Unfortunately, I don't notice. I assume you don't mean a literal '...';
if this is what you represent, I would write
handler = { '...': "some text" }
But I cannot guess what you want to put into '...' instead.
>>> We've not removed the problem, only changed it from being contained
>>> in non-unicode
>>> strings to be contained in unicode strings (which are 2 or 4 times larger
>>> than their non-unicode counterparts).
>> We have removed the problem.
> Excuse me? People are going to use '...' to represent literals of all
> different kinds.
In Python 3, '...' will be a character string. You can't use it to
represent anything else but characters.
Can you give examples of actual source code where people use '...'
something other than text?
> What does pickle.load(...) do to the files that are passed into it? It
> reads the (possibly binary) data it reads in from a file (or file-like
> object), performing a particular operation based based on a dictionary
> of expected tokens in the file, producing a Python object. I would say
> that pickle 'parses' the content of a file, which I presume isn't
> necessary text.
Right. I think pickle can be implemented with just the bytes type.
There is a textual and a binary version of the pickle format. The
textual should be read as text; the binary version using bytes.
(I *thinK* the encoding of the textual version is ASCII, but one
would have to check).
> Replace pickle with a structured data storage format of your choice.
> It's still parsing (at least according to my grasp of English, which
> could certainly be flawed (my wife says as much on a daily basis)).
Well, I have no "native language" intuition with respect to these
words - I only use them in the way I see them used elsewhere. I see
"parsing" typically associated with textual data, and "unmarshalling"
with binary data.
>>> Look how successful and
>>> effective it has been so far in the history of Python. In order to make
>>> the bytes object be as effective in 3.x, one would need to add basically
>>> all of the Python 2.x string methods to it
>> The precondition of this clause is misguided: the bytes type doesn't
>> need to be as effective, since the string type is as effective in 2.3,
>> so you can do all parsing based on strings.
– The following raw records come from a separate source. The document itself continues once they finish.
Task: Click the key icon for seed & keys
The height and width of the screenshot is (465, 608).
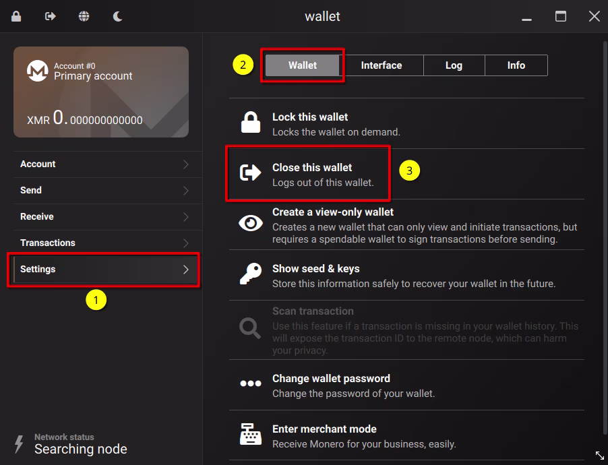Action: click(x=251, y=275)
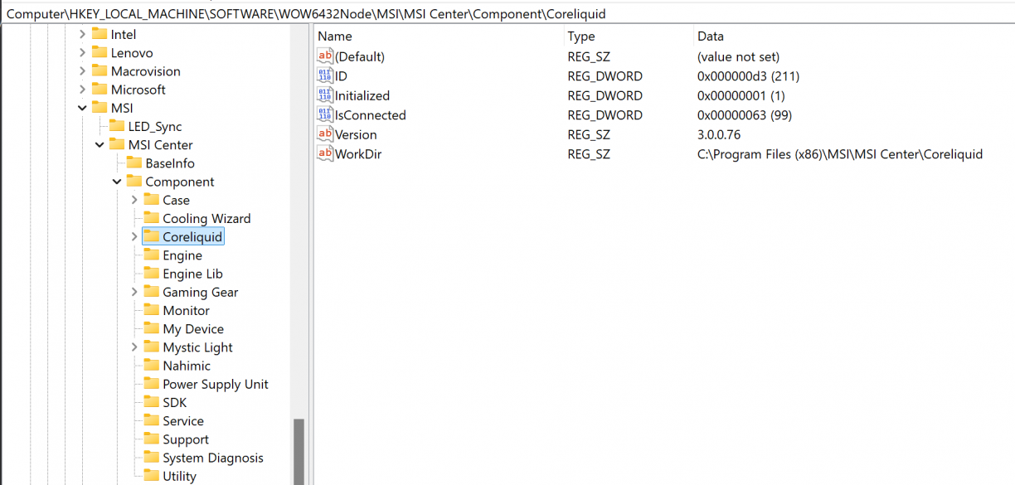This screenshot has width=1015, height=485.
Task: Sort values by the Name column header
Action: click(x=335, y=36)
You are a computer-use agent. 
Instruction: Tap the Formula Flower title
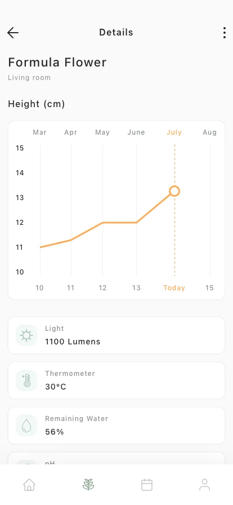pos(57,62)
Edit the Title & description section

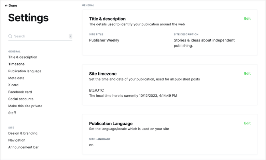pyautogui.click(x=247, y=19)
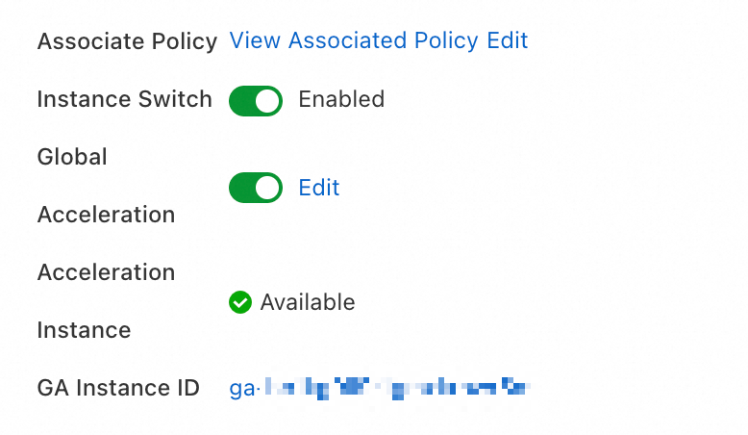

> Not if those strings contain binary data.
I couldn't (until right now) understand what you mean by "parsing binary
data". I still doubt that you typically need the same operations for
unmarshalling that you need for parsing.
In parsing, you need to look (scan) for separators, follow a possibly
recursive grammar, and so on. For unmarshalling, you typically have
a TLV (tag-length-value) structure, where you read a tag (of fixed
size), then the length, then the value (of the size indicated in the
length). There are variations, of course, but you typically don't
need .find, .startswith, etc.